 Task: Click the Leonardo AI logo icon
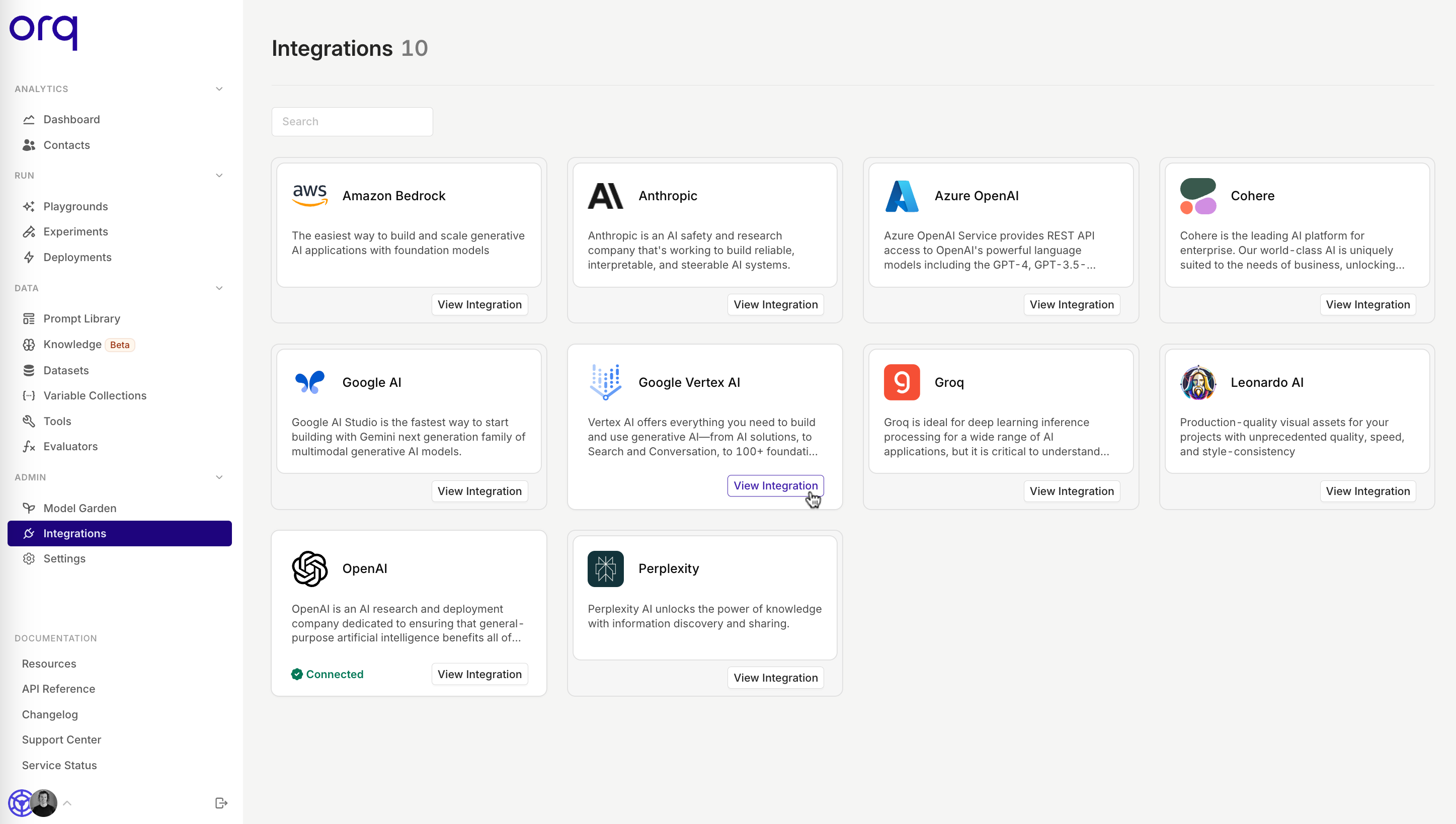[1197, 382]
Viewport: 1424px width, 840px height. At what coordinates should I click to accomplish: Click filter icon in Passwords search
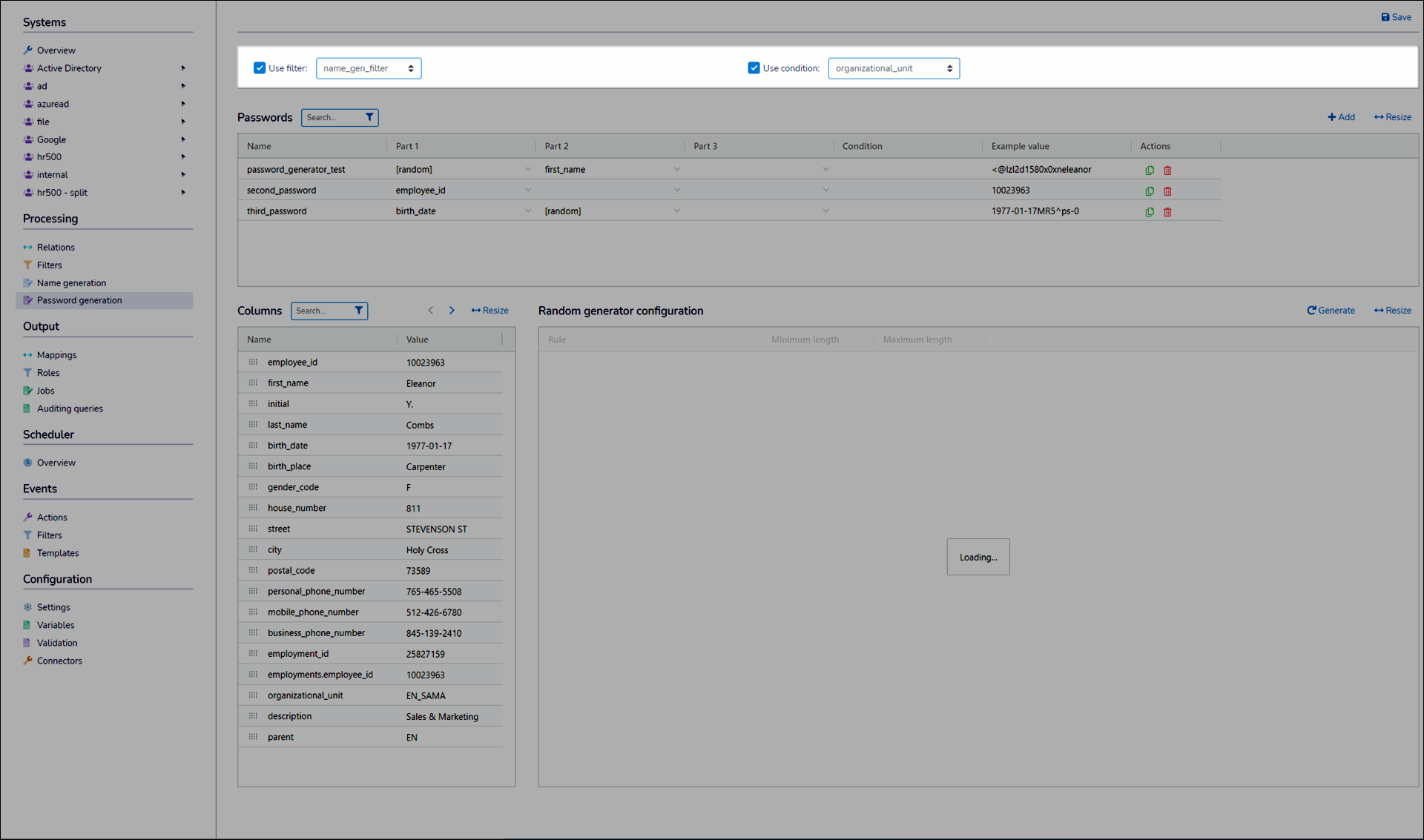pyautogui.click(x=369, y=117)
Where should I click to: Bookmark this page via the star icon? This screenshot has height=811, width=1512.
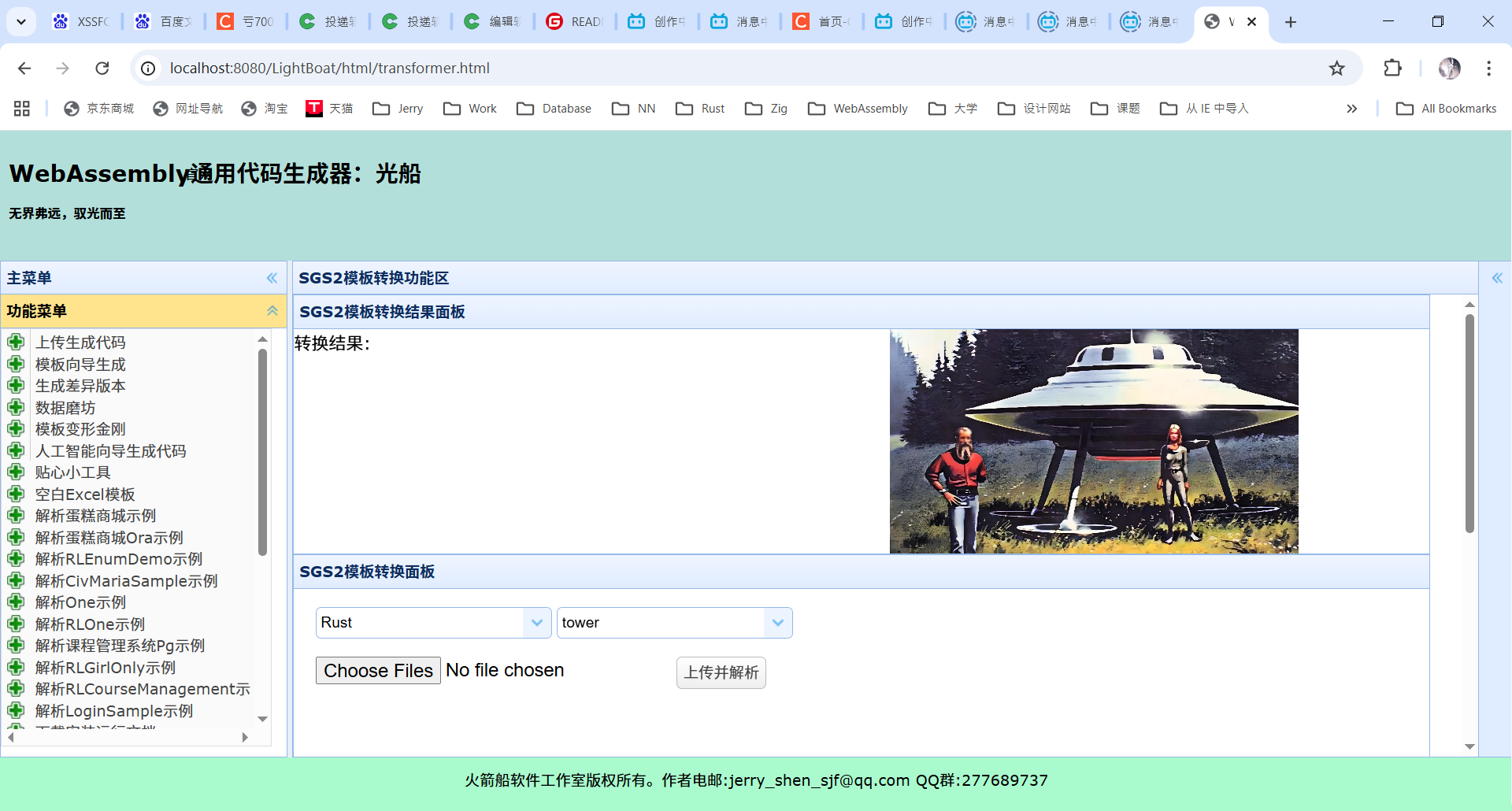point(1336,68)
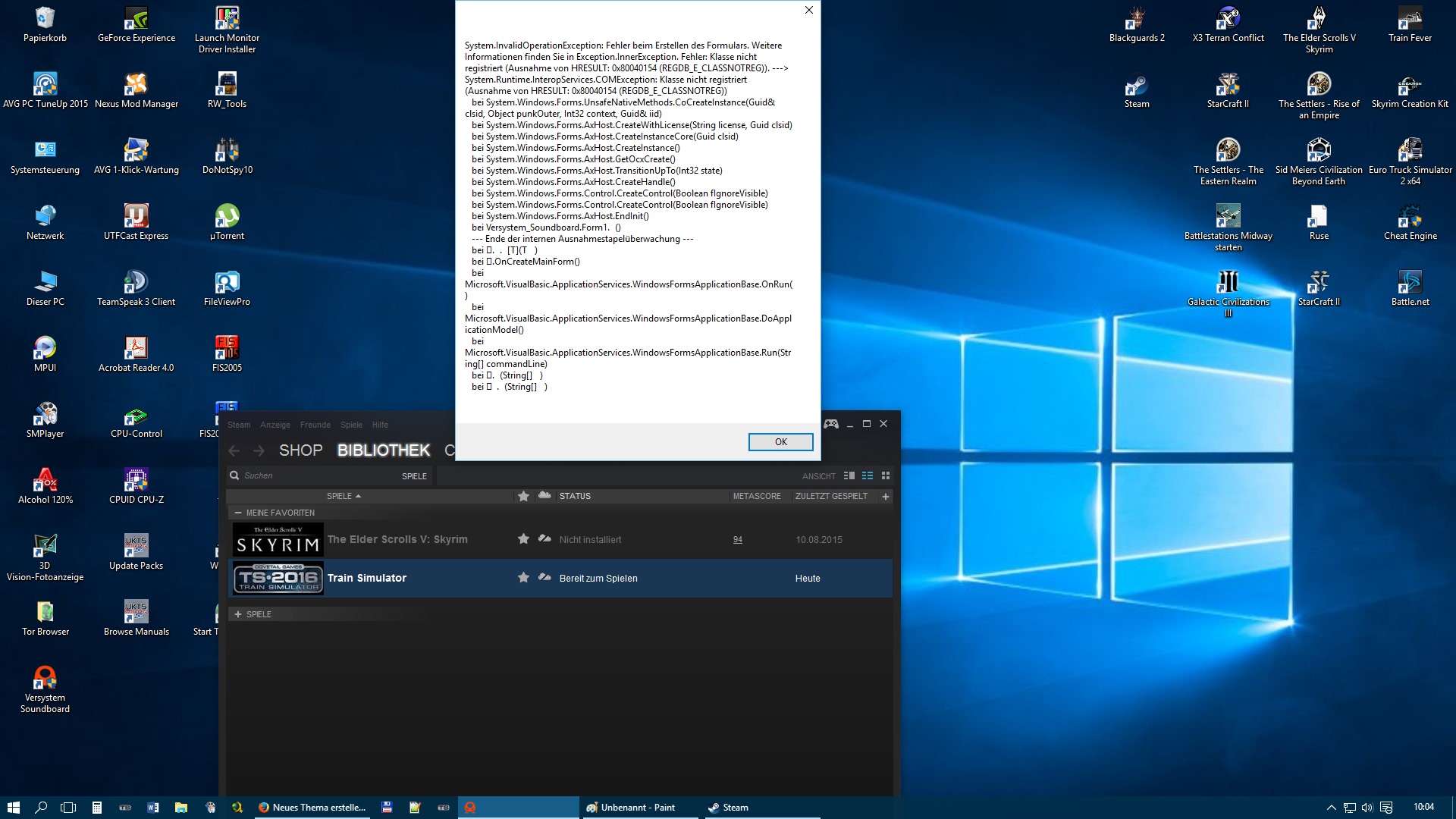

* **Exercise instructions**
Write out exactly, and only, the lines running from the line with "Where should I" to the last line above, both included, with all pictures omitted.

* **Response for this exercise**
Where should I click to: Bookmark this page via the star icon? This screenshot has height=811, width=1512.
point(1336,68)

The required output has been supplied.